*** Information supplied ***

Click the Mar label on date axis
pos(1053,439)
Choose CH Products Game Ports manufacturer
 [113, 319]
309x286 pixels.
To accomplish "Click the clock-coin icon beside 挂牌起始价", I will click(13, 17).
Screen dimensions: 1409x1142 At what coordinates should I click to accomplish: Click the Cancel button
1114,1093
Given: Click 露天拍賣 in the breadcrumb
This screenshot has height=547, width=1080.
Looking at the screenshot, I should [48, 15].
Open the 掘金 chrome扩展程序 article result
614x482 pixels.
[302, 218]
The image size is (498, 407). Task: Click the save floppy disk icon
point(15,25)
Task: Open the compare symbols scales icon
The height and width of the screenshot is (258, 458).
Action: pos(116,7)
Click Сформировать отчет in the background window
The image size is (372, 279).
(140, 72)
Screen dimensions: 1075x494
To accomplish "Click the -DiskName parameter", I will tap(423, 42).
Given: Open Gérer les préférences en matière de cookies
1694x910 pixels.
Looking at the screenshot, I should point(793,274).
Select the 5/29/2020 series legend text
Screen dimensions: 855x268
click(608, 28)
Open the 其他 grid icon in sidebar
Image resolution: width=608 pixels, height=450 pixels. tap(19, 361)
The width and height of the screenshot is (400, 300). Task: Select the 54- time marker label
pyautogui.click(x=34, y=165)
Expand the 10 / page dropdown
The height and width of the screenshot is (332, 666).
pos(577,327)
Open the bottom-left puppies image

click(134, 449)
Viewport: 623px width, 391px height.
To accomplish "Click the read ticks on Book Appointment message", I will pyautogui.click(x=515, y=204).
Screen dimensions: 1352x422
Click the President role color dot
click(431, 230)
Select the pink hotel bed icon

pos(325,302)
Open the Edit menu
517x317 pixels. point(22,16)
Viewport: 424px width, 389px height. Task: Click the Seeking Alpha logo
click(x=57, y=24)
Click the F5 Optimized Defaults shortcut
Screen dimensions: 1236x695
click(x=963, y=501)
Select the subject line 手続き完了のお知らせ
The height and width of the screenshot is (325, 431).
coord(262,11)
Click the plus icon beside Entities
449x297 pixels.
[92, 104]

***

§ **Work required**
Copy the records out again word for word.

§ **Solved exercise**
Click the Mar label on date axis
pos(1053,439)
Choose CH Products Game Ports manufacturer
 [113, 319]
309x286 pixels.
To accomplish "Click the clock-coin icon beside 挂牌起始价", I will click(13, 17).
Screen dimensions: 1409x1142 At what coordinates should I click to accomplish: Click the Cancel button
1114,1093
Given: Click 露天拍賣 in the breadcrumb
This screenshot has height=547, width=1080.
Looking at the screenshot, I should [48, 15].
Open the 掘金 chrome扩展程序 article result
614x482 pixels.
[302, 218]
The image size is (498, 407). Task: Click the save floppy disk icon
point(15,25)
Task: Open the compare symbols scales icon
The height and width of the screenshot is (258, 458).
Action: pos(116,7)
Click Сформировать отчет in the background window
The image size is (372, 279).
(140, 72)
Screen dimensions: 1075x494
To accomplish "Click the -DiskName parameter", I will tap(423, 42).
Given: Open Gérer les préférences en matière de cookies
1694x910 pixels.
Looking at the screenshot, I should point(793,274).
Select the 5/29/2020 series legend text
Screen dimensions: 855x268
click(608, 28)
Open the 其他 grid icon in sidebar
Image resolution: width=608 pixels, height=450 pixels. tap(19, 361)
The width and height of the screenshot is (400, 300). Task: Select the 54- time marker label
pyautogui.click(x=34, y=165)
Expand the 10 / page dropdown
The height and width of the screenshot is (332, 666).
pos(577,327)
Open the bottom-left puppies image

click(134, 449)
Viewport: 623px width, 391px height.
To accomplish "Click the read ticks on Book Appointment message", I will pyautogui.click(x=515, y=204).
Screen dimensions: 1352x422
Click the President role color dot
click(431, 230)
Select the pink hotel bed icon

pos(325,302)
Open the Edit menu
517x317 pixels. point(22,16)
Viewport: 424px width, 389px height. Task: Click the Seeking Alpha logo
click(x=57, y=24)
Click the F5 Optimized Defaults shortcut
Screen dimensions: 1236x695
click(x=963, y=501)
Select the subject line 手続き完了のお知らせ
The height and width of the screenshot is (325, 431).
coord(262,11)
Click the plus icon beside Entities
449x297 pixels.
[92, 104]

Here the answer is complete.